Disregarding what's already in this thread (Vonnegut!):
Ken Kesey: One Flew Over The Cuckoo's Nest. The Grandfather of LSD culture, but also an incredible author. The visceral descriptions and unreliable narrator make for a very interesting read to say the least. Then there's the colorful cast of characters...
Joseph Heller Catch-22. A dark comedy with a Kafkaesque bent. Reflects upon a lot of society in the modern age.
Albert Camus: The Stranger. The definitive piece of absurdist fiction. Also very short and exciting.
Jean-paul Sartre: No Exit. OK, yes I like French existentialists. No Exit (or In Camera, The Others, or a couple other translations iirc) is the source of the oft-misunderstood quote "HELL IS OTHER PEOPLE". A short play with characters who find themselves spending an afterlife together.
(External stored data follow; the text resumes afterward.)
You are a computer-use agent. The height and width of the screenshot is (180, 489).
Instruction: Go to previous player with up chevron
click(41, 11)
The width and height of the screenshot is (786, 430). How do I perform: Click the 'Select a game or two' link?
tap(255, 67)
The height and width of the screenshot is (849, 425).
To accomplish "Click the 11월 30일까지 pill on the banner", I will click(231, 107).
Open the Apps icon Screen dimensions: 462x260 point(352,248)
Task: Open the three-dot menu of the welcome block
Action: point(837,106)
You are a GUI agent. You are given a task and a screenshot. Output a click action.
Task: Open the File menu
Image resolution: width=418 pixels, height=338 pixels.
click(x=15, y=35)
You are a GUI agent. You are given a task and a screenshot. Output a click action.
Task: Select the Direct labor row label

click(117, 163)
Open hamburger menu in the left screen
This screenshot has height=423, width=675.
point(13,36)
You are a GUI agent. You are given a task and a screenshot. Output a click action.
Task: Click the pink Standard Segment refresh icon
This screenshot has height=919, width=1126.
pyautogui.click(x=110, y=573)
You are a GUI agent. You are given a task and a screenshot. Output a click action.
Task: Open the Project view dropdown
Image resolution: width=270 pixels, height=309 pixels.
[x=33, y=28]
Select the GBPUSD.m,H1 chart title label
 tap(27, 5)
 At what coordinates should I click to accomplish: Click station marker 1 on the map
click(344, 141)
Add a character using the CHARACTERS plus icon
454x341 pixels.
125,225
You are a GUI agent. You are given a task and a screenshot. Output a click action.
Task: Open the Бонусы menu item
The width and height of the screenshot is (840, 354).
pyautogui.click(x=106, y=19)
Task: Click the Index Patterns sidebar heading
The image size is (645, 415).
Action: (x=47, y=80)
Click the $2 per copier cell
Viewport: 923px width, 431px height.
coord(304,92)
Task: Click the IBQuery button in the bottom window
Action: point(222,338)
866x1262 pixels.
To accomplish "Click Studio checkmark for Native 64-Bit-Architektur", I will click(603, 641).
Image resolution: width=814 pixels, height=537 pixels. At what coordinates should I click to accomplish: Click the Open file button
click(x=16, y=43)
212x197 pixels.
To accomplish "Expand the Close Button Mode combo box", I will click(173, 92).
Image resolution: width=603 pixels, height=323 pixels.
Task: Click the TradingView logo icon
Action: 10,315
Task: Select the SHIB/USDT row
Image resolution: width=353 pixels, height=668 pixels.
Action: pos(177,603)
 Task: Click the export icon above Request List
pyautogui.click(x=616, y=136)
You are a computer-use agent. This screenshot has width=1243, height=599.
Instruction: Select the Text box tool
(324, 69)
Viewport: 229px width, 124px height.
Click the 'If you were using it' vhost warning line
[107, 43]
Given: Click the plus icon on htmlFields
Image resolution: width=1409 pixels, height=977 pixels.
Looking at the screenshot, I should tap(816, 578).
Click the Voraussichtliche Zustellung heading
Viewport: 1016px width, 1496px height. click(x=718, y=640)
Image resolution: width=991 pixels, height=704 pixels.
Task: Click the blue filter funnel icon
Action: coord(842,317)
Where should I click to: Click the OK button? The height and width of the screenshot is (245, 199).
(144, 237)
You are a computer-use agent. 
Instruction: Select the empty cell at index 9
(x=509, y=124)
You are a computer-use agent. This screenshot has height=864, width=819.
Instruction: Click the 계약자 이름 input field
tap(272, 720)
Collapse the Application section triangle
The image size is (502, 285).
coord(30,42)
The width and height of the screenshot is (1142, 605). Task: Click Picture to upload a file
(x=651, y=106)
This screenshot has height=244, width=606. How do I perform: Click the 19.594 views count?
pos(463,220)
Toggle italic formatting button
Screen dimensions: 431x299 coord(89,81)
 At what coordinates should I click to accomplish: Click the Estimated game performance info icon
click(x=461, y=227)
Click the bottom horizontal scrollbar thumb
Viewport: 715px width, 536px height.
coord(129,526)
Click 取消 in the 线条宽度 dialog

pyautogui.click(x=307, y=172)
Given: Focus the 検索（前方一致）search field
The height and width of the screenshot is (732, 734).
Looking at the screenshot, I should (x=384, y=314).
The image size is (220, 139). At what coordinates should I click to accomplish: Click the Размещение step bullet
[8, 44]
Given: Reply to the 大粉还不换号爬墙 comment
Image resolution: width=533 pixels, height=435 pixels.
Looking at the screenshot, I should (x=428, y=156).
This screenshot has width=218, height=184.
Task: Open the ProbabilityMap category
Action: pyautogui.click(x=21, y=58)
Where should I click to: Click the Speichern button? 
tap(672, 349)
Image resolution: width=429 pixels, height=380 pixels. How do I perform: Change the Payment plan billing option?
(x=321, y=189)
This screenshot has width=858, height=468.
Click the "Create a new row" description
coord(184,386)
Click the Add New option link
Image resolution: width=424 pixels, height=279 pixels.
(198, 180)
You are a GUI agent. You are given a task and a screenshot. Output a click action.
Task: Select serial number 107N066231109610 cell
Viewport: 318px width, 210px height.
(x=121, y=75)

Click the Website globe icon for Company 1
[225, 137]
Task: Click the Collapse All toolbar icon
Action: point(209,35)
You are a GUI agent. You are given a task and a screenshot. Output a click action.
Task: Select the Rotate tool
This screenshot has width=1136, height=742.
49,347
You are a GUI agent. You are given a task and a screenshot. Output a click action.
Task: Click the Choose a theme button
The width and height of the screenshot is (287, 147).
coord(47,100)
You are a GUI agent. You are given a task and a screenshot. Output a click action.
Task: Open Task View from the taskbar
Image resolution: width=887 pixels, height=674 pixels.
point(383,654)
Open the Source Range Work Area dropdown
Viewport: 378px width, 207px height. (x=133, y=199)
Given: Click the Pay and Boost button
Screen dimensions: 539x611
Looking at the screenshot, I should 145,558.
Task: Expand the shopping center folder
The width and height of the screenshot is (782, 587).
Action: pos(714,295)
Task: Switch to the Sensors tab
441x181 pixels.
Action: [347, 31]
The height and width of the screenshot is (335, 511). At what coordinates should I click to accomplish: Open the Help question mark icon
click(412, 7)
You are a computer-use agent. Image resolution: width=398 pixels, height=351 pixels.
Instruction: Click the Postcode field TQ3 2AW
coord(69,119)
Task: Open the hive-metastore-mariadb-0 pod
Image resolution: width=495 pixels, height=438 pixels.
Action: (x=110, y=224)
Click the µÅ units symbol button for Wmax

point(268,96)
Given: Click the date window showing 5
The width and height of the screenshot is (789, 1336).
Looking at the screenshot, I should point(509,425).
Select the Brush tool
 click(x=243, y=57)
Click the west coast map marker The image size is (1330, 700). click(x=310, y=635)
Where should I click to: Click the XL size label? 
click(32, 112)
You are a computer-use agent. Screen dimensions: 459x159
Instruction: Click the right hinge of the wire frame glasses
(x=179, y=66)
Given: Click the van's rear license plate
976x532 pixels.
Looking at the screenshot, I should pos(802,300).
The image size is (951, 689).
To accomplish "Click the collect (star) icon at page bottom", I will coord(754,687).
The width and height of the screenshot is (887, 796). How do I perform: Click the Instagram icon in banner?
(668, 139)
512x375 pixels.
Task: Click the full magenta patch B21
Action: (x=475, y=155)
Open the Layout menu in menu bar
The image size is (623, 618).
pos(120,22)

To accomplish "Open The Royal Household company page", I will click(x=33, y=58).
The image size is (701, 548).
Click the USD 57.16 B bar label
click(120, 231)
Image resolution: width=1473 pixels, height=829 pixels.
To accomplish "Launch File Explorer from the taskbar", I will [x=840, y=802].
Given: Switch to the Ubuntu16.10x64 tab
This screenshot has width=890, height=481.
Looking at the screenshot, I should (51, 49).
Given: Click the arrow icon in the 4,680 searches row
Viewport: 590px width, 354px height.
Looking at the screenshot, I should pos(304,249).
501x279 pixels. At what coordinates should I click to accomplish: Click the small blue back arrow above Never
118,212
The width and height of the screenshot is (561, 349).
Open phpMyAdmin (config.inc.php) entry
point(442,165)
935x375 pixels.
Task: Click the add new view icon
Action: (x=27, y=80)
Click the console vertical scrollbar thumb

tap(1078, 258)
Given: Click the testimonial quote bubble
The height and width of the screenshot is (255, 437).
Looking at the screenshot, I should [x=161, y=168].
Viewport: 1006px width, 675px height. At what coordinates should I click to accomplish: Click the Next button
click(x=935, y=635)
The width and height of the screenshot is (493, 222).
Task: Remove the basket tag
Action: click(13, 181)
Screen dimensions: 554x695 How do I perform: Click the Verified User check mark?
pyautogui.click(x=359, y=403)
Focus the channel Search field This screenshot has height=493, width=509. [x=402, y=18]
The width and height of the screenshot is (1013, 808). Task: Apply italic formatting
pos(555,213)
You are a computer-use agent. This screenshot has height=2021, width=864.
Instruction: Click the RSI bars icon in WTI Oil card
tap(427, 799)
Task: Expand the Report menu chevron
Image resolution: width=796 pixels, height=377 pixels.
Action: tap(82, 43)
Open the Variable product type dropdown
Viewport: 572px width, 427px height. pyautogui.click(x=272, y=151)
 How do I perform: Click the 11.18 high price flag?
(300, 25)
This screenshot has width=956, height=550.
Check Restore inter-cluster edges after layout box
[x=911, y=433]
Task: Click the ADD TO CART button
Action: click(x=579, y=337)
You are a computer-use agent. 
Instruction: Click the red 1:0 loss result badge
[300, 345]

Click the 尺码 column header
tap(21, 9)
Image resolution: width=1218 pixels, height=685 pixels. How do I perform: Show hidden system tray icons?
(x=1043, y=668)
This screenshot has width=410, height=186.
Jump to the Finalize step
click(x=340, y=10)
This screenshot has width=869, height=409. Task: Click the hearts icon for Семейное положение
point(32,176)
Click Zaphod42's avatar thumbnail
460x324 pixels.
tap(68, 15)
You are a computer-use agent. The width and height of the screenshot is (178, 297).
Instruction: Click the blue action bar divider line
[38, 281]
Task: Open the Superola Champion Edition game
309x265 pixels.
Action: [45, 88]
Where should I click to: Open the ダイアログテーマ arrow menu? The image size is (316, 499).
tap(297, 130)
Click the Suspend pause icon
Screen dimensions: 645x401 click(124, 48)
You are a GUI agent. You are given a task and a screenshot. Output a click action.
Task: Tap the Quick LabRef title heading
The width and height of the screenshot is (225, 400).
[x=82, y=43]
Thomas Pynchon: V and Gravity's Rainbow. Haven't read the rest of his work, but these are brilliant, wide ranging, complex woven narratives featuring masses of interconnected characters and events over years. Taking on one of these novels is a journey itself with their dense prose (and occasional lyrical interludes), confusing subplots and gargantuan length. But it's a journey full of rewards as well.
and on a slightly different note
Douglass Hofstadter: Gödel, Escher, Bach. A description of elements of number theory and Gödel's Incompleteness Theorum and application to computing, art, consciousness, music, puzzles, and more. Also poetic interludes.